Written by Denton Cockburn, Senior Partner, Technology Advisory & AI
There is a lot of talk about AI taking jobs. To be honest, I think that worry often reflects a lack of imagination. It’s a natural fear, but it misses the mark.
Your competition isn’t an AI agent. The biggest threat is people. Specifically, the people who quickly realize they can use AI to be better at their jobs will stay ahead of those who refuse to change. Those who adopt these tools will deliver increased productivity; those who don’t will simply become relatively less productive. That is where the real threat to job security lies.
The Imagination Gap
Right now, our generation is having a bit of a "lack of imagination" moment. We’re asking: "How do I use AI to replace this current process?" We should be asking: "How can I use AI to re-envision my business, and what new processes will I need to succeed?" Truthfully, this is where the next generation will shine. Think back to the cell phone revolution. Twenty-five years ago, we just wanted to make the same phone calls we always made, but while being mobile. Today, we have companies like Uber that thrive on use cases we couldn’t even imagine in the year 2000.
For our children’s generation, the internet, laptops, and AI are just "defaults." They don't see them as new; they see them as everyday tools. Their competition will be about who can think of the most innovative and disruptive ways to use them. As a result, jobs we can barely imagine today will become common.
Hope for the "Old Timers"
That said, our generation still has a lot of hope. As a Canadian technologist, I see it every day: COBOL code written in the 90s, and mainframes even older than that, still run a massive part of our economy and the North American financial sector.
There is still plenty for us "old timers" to do. Even as times change, old technologies that are essential keep chugging along.

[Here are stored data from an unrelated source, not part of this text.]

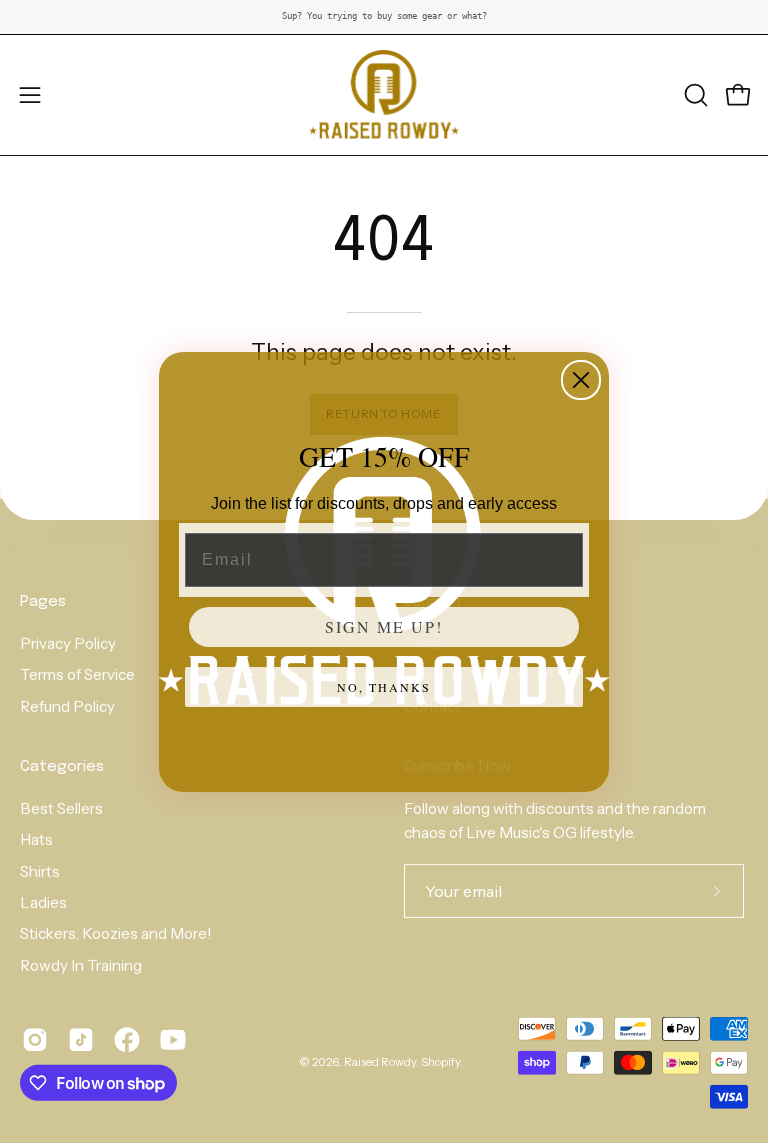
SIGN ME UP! (384, 626)
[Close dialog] (581, 380)
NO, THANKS (384, 687)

The ask for our generation is actually much smaller than the one facing the newcomers.
Humanity is Not for Outsourcing
I’ve said it before: I am not an advocate of outsourcing our brain, personality, or creativity to AI. Humanity is valuable and, frankly, special. It is vital to maintain our identity and voice even as we use AI to amplify our abilities.
We also need to remember that we’ve been integrating AI into our lives for at least 15 years without much fuss. It’s not all new hype.
When Netflix tells you that you’ll love a movie - and you do? That was AI. When your car’s adaptive cruise control keeps you in your lane? That’s AI, too. Having an AI summarize a document or translate text shouldn't scare us. It’s just the next step.
The "Excel" Path
The field is moving rapidly. While simple activities are becoming more accessible, the learning curve for advanced AI is increasing. Think of it like Excel. It’s easy to use, but there is a steep curve to becoming a true expert.
There will be a massive difference between those who use AI to generate a poem and those who build agents to answer challenging business questions. If you want to be in the latter group, you need to start now so that the curve doesn't become too steep to climb later.
Where to Start?
AI tools are already everywhere. If you use a search engine, you’re likely already using the "new stuff."
Use established models like Gemini, ChatGPT, or internal Enterprise models to assess or summarize documents.
Use them to assess tone (since tone in text is notoriously hard for us humans to read correctly).
Don’t leave free productivity wins on the table. Embrace these tools early and become the champion for them in your organization.
For the developers: the days of needing to understand "hyperparameter tuning" just to build a basic model are behind us. I recently demonstrated to some friends how I could build an AI agent that predicts when essential systems will break. It took under 30 minutes. I used an AI model to build an AI model that gave stakeholders insights that would normally take weeks to generate.
The Bottom Line
There is plenty of hype, but there is a lot of reality, too. AI won’t replace humanity, but it will change our expectations of what is "normal."
Your friends and co-workers might push you to use AI, but the person who actually wants to be better at their job will be the one who volunteers to use it.